CORNBREAD NATION 2016 The Best of Southern Food Writing
Each year, SFA staff reflect on Southern food writing that has resonated with us throughout the year. The array of voices here have challenged and refreshed us, both for the wit and style they employ and for the weight of the topics they explore.
This year’s culinary discourse saw nuanced explorations of cultural appreciation versus cultural appropriation and erasure. Hillary Dixler’s piece, in particular, catalyzed intense debate and ongoing reflection that weaves its way through much of our list.
We are thankful for voices who bring earnestness and passion to the page. We hope you enjoy this offering of thoughtful writing, too.
Mikki Kendall for Eater
“In a society where people vocally take offense to the statement that Black Lives Matter, Beyoncé telling us she has hot sauce in her bag isn’t just a line about how she likes her food. It’s a relic, and a reference, and a reminder.”
Hillary Dixler for Eater
“To responsibly borrow and quote from another culture, you have to respect the culture and its people.”
Roberto A. Ferdman for
The Washington Post
“We want “ethnic food” to be authentic, but we are almost never willing to pay for it.”
John T. Edge & Tunde Wey
for The Oxford American
“Even [the] best intentions have been scrubbed with a dirty washcloth.”
Wyatt Williams for the Los Angeles Review of Books
“Salatin’s ideas about the farm have been embraced by a largely secular environmentalist culture and rejected by the dominant Christian culture he otherwise identifies with.”
Laura Shunk for Food52
“Eating clubs fetishize dining on odd animal parts or racy chilies or fermented vegetables; restaurateurs and chefs scour the globe for inspiration that hasn’t yet hit mainstream eating consciousness; and writers rush to collect street cred by “discovering” “new” cuisines and ethnic enclaves.”

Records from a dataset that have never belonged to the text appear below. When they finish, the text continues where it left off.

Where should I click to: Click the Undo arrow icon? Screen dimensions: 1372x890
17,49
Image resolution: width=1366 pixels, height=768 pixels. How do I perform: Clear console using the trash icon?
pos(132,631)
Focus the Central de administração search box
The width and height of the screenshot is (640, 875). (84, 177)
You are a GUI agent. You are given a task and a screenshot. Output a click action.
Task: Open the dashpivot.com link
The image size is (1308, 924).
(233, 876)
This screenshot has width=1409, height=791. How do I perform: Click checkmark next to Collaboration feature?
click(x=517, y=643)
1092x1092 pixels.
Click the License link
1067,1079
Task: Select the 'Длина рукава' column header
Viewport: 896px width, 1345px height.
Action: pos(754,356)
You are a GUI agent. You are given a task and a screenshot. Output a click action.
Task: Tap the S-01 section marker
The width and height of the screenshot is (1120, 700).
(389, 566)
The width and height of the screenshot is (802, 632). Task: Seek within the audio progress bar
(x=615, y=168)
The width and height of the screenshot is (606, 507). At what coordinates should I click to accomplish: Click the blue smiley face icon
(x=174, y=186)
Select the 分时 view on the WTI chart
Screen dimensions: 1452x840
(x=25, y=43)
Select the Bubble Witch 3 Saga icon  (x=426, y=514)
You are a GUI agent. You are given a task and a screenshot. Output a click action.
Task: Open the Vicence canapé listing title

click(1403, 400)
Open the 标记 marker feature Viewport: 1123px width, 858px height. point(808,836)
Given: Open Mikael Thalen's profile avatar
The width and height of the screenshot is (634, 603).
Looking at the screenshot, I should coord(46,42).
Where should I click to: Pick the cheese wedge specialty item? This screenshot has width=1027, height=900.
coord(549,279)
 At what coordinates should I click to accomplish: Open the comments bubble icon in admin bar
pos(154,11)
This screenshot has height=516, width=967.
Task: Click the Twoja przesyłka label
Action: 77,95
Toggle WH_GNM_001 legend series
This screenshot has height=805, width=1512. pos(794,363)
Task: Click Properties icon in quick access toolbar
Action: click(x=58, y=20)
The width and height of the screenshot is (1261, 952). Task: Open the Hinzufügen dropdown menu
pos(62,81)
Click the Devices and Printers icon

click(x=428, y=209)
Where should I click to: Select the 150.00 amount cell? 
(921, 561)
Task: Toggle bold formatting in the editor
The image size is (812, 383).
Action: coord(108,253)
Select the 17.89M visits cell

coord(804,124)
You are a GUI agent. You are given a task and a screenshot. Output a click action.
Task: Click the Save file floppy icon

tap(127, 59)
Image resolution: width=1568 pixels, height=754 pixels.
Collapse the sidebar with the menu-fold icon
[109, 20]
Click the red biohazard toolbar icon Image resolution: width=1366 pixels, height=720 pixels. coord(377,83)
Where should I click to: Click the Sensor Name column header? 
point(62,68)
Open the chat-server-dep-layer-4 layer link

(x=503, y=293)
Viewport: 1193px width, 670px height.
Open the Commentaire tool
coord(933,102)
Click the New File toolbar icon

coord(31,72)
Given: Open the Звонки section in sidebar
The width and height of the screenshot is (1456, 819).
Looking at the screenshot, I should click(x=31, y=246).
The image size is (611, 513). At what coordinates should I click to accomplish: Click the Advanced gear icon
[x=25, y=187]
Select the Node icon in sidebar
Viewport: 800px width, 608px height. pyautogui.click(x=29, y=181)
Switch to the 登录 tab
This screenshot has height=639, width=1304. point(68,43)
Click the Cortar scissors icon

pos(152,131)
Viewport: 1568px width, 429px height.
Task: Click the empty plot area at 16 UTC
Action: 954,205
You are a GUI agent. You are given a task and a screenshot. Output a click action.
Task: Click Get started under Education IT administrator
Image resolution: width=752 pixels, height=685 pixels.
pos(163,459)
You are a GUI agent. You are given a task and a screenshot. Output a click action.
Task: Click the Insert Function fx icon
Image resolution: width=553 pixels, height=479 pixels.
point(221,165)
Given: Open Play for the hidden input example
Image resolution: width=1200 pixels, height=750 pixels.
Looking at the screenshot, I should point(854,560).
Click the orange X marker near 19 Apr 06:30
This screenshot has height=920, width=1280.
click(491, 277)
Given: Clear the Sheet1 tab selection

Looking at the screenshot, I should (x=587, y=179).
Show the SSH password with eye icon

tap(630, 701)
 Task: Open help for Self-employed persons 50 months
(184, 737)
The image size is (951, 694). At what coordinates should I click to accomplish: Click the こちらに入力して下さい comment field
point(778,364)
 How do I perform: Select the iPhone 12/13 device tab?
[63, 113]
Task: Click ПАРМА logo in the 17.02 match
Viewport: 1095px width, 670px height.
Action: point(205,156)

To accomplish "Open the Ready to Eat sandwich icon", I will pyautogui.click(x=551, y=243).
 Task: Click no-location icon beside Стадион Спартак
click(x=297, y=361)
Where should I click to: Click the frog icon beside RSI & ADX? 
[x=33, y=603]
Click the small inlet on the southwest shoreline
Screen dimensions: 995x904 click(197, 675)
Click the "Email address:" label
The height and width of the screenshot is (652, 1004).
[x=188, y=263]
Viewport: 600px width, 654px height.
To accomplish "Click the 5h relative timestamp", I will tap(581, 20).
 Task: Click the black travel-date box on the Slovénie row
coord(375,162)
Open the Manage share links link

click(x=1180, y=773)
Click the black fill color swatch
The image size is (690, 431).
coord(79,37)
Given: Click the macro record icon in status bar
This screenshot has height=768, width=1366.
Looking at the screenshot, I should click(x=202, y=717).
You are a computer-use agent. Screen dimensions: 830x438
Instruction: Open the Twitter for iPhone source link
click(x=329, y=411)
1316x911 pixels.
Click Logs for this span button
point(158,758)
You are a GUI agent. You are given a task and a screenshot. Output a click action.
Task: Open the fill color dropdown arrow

John Birdsall for Extra Crispy
“Orange juice was, in a way, the Sun Belt’s symbol: healthy, wholesome, and optimistic, like… well, sunshine. Anita was its avatar. Then she became its avenging angel.”
Gustavo Arellano for
OC Weekly
“The real sin here for yaktivists is the very act of Mexican-American chefs daring to reimagine Mexican food—nay, daring to reimagine Mexicans as deserving more than one-buck tacos.”
Ronni Lundy for The Oxford American
“We tell ourselves that great recipes are the secret to great cooking because we want a lasting object to impossibly hold the ineffable and sensory.”
Maurice Carlos Ruffin for VQR
“It occurred to me that people who looked like me had one safe role in my divided city: We were made to serve.”